In the publication of the Civil Air Navigation Services Organization (CANSO), the writers note air traffic in 2017 was among the most volatile in history. Drawing data from Functional Airspace Block Europe Central, traffic patterns changed month to month by swings of up to 12 percent.

Current data from the U.S. Department of Transportation suggests similar disruption in regularly scheduled airline service. In March 2018, less than 81 percent of flights were on time, with problems stemming from late arriving aircraft, general airline delays or outright cancelled flights.

Why is the airline industry seeing fractured schedules and shifting flights from month to month? The research points to delays forced from changing weather patterns and international politics. For example: when Malaysia Airlines Flight 17 was shot down over Ukraine, airlines responded by cancelling flights, shifting routes and adding more capacity to southern airports away from the contested area.

One solution for airlines requires more flexibility in aircraft, staff and scheduling. CANSO suggests airlines change staff roster policies to move crews at a moment’s notice and increasing their flying time. Adding more employees – in the cabin and the cockpit – is also required to ensure success. This may be a challenge, as airlines are facing a potential pilot shortage.

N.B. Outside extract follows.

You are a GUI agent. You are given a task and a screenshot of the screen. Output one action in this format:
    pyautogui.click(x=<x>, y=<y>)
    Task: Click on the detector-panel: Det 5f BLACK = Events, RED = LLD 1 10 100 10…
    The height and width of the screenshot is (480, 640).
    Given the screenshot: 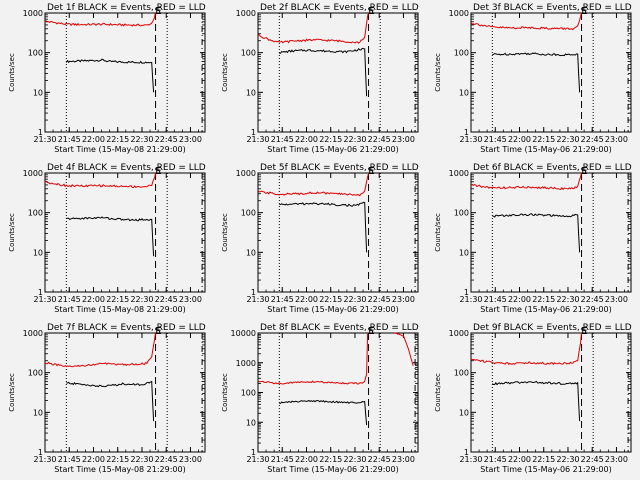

Over the long term, forecast models will need to improve as well. This could require additional cooperation between international air navigation service providers to provide real-time solutions to disruptions. On the airline side, changing the way routes are planned could improve volatility response as well.

But for all of this to happen, all parties – including airlines, air navigation providers, and governments – need to keep working together towards success.

“Regulations are the real stumbling block,” the article notes. “There are targets for delays, for example, that take no account of the various factors involved. Regulatory targets need to be more dynamic.”